Exercise requirements
Add 3 to every coordinate value in the answers, then write out all of these lines again, including the requests.

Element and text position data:
------
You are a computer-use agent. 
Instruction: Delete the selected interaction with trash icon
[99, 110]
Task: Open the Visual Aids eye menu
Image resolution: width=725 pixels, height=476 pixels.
------
Solution to the exercise
You are a computer-use agent. 
Instruction: Delete the selected interaction with trash icon
[102, 113]
Task: Open the Visual Aids eye menu
Image resolution: width=725 pixels, height=476 pixels.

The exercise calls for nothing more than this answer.